The rivière du Petit Sault (English: Small Sault river) flows through the municipalities of Saint-Éloi (MRC Les Basques Regional County Municipality) and L'Isle-Verte (MRC of Rivière-du-Loup Regional County Municipality), in the administrative region of Bas-Saint-Laurent, in Quebec, in Canada.

The Petit Sault River is a tributary of the southeastern coast of the St. Lawrence River at the L'Isle-Verte.

== Geography ==
The Petit Sault river takes its source from agricultural streams located in the municipality of Saint-Éloi. This source is located at 6.1 km to the southeast of the southeast coast of the estuary of Saint Lawrence, at 1.0 km to the southwest from a bend in the Trois Pistoles River and at 3.5 km northeast of the center of the village of Saint-Éloi .
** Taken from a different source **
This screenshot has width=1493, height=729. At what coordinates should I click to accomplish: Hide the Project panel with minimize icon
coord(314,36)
From its source, the Petits Saults river flows in an agricultural zone over 12.2 km according to the following segments:
- 3.2 km west in Saint-Éloi, to chemin du 3e rang East;
- 4.1 km north-west, up to the 2e rang East road;
- 0.5 km north-west, to the limit of the municipality of L'Isle-Verte (Saint-Jean-Baptiste-de-l'Isle-Verte sector);
- 1.3 km heading west, crossing highway 20, to route de la Station;
- 2.3 km westward, collecting water from a stream (coming from the south), to Pettigrew Road;
- 0.8 km northwesterly, crossing the Canadian National railway line and route 132, to its confluence.
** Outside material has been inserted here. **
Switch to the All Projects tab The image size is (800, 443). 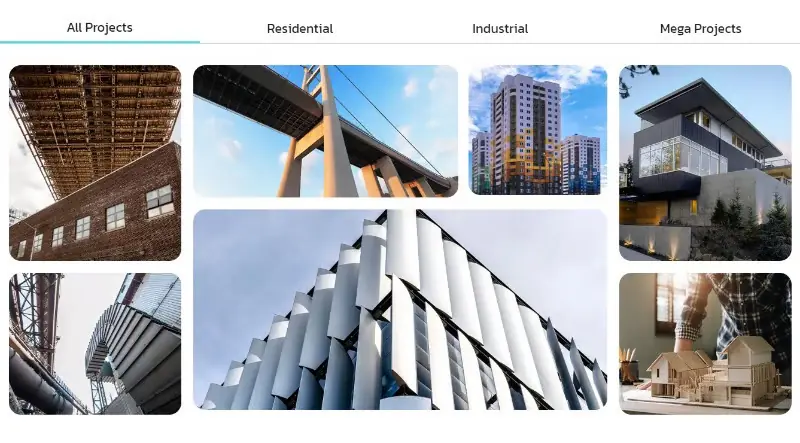[x=99, y=28]
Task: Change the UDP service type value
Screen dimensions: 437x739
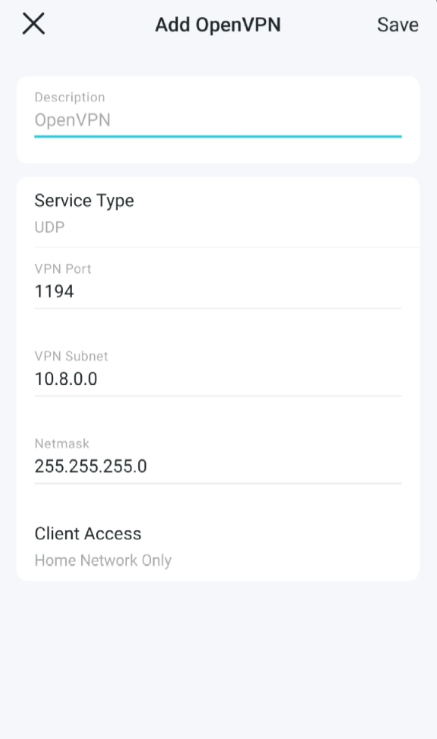Action: point(49,227)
The Petit Sault river flows into Anse Verte, on the Loups Marins flats, of the St. Lawrence River, in the village of the municipality of L'Isle-Verte, facing the Île aux Pommes, located 5.1 km from the shore. This confluence is located 6.1 km northeast of the center of the village of L'Isle-Verte.

== Toponymy ==
The toponym "rivière du Petit Sault" was made official on December 4, 1980, at the Commission de toponymie du Québec.